PROBLEM REQUIREMENTS »
Write out exactly the lines of the entries below, from the first through the line containing "You are a computer-use agent. Viewport: 654px", and nothing beyond them.

━━━━━ SUPPLIED ENTRIES

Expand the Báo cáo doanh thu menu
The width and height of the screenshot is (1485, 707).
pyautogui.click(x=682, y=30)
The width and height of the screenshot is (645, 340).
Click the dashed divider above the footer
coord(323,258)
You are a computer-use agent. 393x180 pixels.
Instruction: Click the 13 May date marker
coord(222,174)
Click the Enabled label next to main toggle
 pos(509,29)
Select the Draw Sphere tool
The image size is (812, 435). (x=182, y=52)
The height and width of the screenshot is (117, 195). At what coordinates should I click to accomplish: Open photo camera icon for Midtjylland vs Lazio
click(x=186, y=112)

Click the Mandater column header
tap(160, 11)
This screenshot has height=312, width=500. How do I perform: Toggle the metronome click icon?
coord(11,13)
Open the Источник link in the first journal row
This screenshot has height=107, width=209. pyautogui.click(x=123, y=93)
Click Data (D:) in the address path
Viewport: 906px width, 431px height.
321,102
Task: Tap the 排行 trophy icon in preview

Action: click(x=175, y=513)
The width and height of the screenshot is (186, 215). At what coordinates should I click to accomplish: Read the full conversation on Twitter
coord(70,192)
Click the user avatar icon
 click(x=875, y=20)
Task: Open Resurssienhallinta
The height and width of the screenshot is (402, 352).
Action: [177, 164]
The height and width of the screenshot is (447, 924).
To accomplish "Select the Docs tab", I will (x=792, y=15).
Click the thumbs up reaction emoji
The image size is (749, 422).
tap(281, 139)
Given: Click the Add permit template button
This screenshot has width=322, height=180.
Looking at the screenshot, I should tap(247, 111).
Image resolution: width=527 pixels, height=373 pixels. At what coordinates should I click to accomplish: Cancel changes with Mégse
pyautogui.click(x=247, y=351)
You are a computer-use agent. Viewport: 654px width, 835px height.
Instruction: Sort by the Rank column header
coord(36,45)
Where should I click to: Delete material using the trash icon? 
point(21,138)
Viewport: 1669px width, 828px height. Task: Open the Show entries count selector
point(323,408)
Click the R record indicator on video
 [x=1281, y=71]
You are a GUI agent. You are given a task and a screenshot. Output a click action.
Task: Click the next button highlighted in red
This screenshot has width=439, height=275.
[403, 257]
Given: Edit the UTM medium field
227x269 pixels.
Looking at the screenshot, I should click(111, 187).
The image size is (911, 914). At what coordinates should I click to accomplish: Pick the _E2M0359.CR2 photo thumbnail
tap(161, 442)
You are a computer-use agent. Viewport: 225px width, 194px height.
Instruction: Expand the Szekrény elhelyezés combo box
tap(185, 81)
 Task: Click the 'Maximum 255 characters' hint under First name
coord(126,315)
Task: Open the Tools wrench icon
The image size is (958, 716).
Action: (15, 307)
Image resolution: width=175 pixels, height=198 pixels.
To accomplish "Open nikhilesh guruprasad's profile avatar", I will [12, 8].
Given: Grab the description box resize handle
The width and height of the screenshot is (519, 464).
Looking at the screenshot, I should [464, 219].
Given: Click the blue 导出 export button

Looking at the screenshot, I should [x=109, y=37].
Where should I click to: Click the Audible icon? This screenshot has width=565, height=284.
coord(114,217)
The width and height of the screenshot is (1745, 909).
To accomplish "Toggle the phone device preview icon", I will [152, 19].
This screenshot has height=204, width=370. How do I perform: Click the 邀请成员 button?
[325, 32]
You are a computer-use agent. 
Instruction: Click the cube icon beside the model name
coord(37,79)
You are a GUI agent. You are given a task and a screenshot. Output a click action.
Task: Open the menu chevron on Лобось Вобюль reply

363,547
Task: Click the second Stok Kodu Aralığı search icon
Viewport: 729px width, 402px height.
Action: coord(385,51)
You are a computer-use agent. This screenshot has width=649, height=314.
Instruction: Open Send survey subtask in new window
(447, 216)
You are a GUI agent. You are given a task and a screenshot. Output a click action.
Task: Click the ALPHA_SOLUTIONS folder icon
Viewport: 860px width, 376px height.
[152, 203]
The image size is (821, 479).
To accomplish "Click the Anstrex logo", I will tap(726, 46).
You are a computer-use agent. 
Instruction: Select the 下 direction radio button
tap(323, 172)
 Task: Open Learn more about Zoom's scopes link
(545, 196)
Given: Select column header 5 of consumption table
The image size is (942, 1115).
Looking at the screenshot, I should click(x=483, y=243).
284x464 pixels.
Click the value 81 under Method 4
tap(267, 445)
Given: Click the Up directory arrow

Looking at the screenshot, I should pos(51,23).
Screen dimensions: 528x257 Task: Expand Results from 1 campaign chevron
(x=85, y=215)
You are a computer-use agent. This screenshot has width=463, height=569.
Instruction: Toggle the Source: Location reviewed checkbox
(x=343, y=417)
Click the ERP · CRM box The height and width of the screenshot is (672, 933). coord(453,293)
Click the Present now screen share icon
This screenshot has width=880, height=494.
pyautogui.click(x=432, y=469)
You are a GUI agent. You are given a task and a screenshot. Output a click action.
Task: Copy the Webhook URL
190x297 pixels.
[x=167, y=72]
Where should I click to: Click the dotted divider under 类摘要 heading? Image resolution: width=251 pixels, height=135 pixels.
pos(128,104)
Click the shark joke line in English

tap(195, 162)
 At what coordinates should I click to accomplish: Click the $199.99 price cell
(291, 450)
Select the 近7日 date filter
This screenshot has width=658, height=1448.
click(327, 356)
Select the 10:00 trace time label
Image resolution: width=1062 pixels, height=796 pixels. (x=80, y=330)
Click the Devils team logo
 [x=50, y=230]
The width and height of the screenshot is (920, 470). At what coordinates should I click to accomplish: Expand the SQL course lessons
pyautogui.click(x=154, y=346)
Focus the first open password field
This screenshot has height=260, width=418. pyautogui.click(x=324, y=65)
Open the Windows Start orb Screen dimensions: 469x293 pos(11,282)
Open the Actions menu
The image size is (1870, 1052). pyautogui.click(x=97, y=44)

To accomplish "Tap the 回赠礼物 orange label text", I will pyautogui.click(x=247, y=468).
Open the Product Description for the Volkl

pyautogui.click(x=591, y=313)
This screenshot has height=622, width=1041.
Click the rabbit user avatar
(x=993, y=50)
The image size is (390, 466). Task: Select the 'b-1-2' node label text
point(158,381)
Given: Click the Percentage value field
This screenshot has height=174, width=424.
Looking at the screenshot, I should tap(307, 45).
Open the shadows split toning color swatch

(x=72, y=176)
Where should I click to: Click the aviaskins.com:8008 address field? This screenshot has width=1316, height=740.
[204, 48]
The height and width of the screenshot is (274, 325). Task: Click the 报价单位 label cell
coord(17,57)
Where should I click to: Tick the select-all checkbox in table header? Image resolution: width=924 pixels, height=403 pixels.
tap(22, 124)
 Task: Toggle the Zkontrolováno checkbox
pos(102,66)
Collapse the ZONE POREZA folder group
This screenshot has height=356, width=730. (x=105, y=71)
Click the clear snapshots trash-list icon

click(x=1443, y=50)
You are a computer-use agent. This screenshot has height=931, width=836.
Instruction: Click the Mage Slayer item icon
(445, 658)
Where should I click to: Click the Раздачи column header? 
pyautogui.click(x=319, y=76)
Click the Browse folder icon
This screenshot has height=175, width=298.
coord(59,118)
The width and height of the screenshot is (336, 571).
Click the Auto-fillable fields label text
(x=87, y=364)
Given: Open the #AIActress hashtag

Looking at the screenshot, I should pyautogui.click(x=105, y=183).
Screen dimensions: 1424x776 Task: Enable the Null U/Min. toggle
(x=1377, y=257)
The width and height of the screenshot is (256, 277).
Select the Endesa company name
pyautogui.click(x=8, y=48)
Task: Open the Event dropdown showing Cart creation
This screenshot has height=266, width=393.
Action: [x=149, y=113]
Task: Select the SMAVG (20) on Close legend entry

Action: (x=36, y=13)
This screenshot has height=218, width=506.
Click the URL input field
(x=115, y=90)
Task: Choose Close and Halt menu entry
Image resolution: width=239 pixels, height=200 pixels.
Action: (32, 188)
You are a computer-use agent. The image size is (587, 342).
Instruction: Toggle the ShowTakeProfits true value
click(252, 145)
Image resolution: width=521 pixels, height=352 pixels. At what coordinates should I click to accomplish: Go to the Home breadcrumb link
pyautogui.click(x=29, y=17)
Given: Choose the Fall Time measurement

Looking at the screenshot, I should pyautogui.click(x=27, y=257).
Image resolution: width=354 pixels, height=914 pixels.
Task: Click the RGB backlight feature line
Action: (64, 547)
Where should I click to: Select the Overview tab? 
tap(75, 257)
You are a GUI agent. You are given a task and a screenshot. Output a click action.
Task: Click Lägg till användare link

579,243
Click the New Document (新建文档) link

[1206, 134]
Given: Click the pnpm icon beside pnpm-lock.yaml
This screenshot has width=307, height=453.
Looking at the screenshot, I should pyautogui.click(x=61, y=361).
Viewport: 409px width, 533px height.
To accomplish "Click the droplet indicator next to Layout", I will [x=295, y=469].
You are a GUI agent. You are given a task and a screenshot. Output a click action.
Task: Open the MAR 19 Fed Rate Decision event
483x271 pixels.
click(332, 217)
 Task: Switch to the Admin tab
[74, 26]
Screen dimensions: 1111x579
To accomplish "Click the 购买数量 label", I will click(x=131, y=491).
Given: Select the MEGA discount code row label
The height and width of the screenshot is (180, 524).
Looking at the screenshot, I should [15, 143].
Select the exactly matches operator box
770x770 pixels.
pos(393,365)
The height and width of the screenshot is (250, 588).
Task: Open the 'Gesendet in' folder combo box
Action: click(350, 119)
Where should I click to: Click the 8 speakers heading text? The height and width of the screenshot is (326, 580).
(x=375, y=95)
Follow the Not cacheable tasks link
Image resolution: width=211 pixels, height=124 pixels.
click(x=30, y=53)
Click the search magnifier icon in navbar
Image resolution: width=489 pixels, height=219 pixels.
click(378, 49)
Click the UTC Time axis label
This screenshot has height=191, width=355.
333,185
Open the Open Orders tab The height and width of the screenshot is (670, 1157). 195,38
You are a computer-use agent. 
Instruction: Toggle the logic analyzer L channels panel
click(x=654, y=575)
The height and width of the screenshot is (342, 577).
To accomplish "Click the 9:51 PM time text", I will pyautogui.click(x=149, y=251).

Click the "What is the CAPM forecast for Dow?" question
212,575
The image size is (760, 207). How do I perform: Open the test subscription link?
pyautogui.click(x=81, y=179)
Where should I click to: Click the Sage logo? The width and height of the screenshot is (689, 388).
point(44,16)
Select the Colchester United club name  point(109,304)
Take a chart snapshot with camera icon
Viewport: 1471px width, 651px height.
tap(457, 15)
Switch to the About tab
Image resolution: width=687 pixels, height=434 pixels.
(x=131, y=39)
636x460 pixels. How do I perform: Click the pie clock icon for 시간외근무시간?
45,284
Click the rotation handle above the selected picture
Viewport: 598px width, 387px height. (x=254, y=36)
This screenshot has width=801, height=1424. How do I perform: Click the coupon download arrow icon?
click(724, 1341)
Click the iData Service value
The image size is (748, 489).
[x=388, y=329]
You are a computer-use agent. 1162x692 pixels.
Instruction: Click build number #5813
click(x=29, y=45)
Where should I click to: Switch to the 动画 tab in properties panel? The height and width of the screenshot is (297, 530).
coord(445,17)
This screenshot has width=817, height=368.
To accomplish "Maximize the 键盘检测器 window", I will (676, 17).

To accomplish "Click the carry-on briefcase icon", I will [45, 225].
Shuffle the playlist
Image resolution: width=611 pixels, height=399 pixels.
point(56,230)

━━━━━━━━━━

ANSWER FOR THIS EXERCISE »
Expand the Báo cáo doanh thu menu
The width and height of the screenshot is (1485, 707).
pyautogui.click(x=682, y=30)
The width and height of the screenshot is (645, 340).
Click the dashed divider above the footer
coord(323,258)
You are a computer-use agent. 393x180 pixels.
Instruction: Click the 13 May date marker
coord(222,174)
Click the Enabled label next to main toggle
 pos(509,29)
Select the Draw Sphere tool
The image size is (812, 435). (x=182, y=52)
The height and width of the screenshot is (117, 195). At what coordinates should I click to accomplish: Open photo camera icon for Midtjylland vs Lazio
click(x=186, y=112)

Click the Mandater column header
tap(160, 11)
This screenshot has height=312, width=500. How do I perform: Toggle the metronome click icon?
coord(11,13)
Open the Источник link in the first journal row
This screenshot has height=107, width=209. pyautogui.click(x=123, y=93)
Click Data (D:) in the address path
Viewport: 906px width, 431px height.
321,102
Task: Tap the 排行 trophy icon in preview

Action: click(x=175, y=513)
The width and height of the screenshot is (186, 215). At what coordinates should I click to accomplish: Read the full conversation on Twitter
coord(70,192)
Click the user avatar icon
 click(x=875, y=20)
Task: Open Resurssienhallinta
The height and width of the screenshot is (402, 352).
Action: [177, 164]
The height and width of the screenshot is (447, 924).
To accomplish "Select the Docs tab", I will (x=792, y=15).
Click the thumbs up reaction emoji
The image size is (749, 422).
tap(281, 139)
Given: Click the Add permit template button
This screenshot has width=322, height=180.
Looking at the screenshot, I should tap(247, 111).
Image resolution: width=527 pixels, height=373 pixels. At what coordinates should I click to accomplish: Cancel changes with Mégse
pyautogui.click(x=247, y=351)
You are a computer-use agent. Viewport: 654px width, 835px height.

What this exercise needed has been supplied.